Di sisi lain, APBN 2024 ia tegaskan masih memiliki catatan sisa lebih pembiayaan anggaran atau Silpa senilai Rp 45,4 triliun. Adapula Saldo Anggaran Lebih (SAL) dalam APBN 2024 yang Suminto pastikan akan juga tersedia nantinya sebagai bantalan kebutuhan pelaksanaan APBN 2025.
Dengan berbagai catatan itu, Suminto memastikan, dengan defisit APBN 2025 senilai 2,53% dari produk domestik bruto atau senilai Rp 616,19 triliun membutuhkan pembiayaan utang senilai Rp 775,87 triliun, dan pembiayaan non utang Rp 159,7 triliun sebagai faktor pengurangnya.
“Dari Rp 775,87 triliun pembiayaan utang nya itu dari SBN sebesar Rp 642,50 triliun sementara pinjaman Rp 133,31 triliun.

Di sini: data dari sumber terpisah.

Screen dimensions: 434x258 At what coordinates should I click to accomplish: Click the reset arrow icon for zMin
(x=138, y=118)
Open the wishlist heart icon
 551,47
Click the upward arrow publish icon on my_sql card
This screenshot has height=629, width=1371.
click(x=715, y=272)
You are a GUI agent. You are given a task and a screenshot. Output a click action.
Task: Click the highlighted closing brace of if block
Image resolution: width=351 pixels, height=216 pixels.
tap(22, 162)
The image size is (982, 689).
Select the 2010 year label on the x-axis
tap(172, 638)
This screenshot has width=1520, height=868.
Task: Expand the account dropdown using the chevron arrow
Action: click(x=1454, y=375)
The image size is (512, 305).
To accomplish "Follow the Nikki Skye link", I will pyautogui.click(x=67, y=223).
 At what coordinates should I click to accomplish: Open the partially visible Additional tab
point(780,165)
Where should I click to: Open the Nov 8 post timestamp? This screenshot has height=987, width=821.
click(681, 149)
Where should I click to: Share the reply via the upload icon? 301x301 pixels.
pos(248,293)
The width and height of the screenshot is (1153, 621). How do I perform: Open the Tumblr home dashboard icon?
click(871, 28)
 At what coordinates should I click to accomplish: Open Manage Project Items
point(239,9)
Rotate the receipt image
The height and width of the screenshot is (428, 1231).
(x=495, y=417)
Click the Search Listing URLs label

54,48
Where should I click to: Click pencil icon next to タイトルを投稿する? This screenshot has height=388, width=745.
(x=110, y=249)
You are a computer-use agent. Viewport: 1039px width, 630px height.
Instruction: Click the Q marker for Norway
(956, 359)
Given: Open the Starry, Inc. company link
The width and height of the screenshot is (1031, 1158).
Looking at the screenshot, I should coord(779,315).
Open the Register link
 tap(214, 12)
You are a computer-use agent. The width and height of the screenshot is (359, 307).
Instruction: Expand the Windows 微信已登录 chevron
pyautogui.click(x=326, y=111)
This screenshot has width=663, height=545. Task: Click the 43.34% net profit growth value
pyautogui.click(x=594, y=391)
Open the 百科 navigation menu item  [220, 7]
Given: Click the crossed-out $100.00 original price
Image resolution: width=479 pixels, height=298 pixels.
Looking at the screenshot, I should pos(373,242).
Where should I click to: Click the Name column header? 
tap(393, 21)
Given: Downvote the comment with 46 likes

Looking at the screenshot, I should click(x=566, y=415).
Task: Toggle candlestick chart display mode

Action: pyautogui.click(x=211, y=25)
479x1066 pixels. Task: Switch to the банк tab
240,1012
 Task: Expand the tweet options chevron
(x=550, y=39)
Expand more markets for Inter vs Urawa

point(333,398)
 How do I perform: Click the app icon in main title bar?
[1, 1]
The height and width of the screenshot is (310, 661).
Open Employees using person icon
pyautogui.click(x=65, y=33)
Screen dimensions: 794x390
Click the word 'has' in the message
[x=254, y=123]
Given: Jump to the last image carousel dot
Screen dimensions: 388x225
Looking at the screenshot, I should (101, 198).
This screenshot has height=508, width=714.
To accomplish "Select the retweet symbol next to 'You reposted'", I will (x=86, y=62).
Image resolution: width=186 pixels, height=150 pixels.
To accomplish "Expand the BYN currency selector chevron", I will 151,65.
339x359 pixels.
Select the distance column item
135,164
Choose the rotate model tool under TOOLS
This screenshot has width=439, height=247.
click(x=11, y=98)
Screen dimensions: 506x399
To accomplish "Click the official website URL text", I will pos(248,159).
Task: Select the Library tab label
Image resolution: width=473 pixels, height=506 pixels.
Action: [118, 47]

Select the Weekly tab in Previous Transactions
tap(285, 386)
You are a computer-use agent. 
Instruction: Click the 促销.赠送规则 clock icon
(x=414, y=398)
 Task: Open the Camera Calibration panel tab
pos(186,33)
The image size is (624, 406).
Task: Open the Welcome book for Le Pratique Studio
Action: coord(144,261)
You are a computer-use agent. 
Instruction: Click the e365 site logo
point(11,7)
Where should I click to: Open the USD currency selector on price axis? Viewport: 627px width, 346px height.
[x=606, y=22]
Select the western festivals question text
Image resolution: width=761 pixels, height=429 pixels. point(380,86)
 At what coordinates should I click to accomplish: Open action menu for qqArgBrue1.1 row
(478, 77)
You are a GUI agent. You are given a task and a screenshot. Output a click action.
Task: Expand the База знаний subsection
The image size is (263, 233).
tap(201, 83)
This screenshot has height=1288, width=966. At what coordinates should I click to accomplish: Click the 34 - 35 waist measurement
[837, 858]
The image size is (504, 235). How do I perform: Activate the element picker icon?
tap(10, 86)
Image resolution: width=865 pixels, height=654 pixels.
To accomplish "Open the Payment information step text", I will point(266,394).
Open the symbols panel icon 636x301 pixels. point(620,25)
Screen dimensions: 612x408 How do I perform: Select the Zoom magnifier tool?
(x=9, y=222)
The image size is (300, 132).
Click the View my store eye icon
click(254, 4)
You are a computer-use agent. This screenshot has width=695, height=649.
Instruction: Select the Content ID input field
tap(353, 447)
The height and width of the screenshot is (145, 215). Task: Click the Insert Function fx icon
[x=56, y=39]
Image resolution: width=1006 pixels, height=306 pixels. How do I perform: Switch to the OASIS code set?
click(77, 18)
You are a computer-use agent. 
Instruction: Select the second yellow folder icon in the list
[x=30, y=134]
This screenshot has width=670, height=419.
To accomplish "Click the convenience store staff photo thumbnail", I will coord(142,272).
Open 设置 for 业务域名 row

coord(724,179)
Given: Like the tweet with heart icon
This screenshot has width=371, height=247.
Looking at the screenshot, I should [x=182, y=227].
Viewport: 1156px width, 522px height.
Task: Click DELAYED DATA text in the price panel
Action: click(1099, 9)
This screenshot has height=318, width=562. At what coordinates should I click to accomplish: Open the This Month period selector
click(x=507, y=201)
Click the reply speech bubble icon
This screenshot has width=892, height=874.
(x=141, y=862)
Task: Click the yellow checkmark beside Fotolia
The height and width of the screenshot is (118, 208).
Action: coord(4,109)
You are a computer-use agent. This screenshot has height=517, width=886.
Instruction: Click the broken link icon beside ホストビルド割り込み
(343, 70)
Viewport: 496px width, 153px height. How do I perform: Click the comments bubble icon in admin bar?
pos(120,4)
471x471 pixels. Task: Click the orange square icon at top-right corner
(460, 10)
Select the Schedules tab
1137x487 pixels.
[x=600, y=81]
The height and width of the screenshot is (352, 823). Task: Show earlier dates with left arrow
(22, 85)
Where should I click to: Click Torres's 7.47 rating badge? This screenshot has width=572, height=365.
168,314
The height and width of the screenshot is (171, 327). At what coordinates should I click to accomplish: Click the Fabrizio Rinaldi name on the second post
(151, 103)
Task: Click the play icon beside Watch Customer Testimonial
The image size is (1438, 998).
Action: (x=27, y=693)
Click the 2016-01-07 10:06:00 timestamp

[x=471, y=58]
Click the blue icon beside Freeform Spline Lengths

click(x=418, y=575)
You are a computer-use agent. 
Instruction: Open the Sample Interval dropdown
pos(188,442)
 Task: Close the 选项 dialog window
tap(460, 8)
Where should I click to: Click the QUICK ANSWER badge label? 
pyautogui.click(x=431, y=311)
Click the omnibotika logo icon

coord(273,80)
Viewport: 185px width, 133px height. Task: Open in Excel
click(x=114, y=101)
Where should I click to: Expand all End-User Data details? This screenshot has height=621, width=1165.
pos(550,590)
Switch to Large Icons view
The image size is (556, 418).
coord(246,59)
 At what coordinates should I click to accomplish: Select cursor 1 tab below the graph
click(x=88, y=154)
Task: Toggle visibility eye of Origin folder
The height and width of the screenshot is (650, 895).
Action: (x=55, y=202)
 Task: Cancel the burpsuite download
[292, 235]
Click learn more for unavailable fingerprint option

Namun demikian sesuai ketentuan di UU APBN kami memiliki fleksibilitas dari sisi penggunaan instrumen utang sehingga SBN dan pinjaman itu bisa saling menggantikan,” ucap Suminto.
Sebagai informasi, total penerbitan SBN itu cenderung lebih rendah dibandingkan target penerbitan SBN pada 2024 sebesar Rp 666,4 triliun. Sedangkan untuk pinjaman neto yang senilai Rp 133,3 triliun, naik dari target 2024 senilai Rp 18,4 triliun.
Pinjaman itu terdiri dari Pinjaman Dalam Negeri (Bruto) sebesar Rp 11,77 triliun, yang digunakan untuk pembayaran cicilan pokok sebesar Rp 6,6 miliar, dan yang digunakan hanya senilai Rp 5,17 triliun.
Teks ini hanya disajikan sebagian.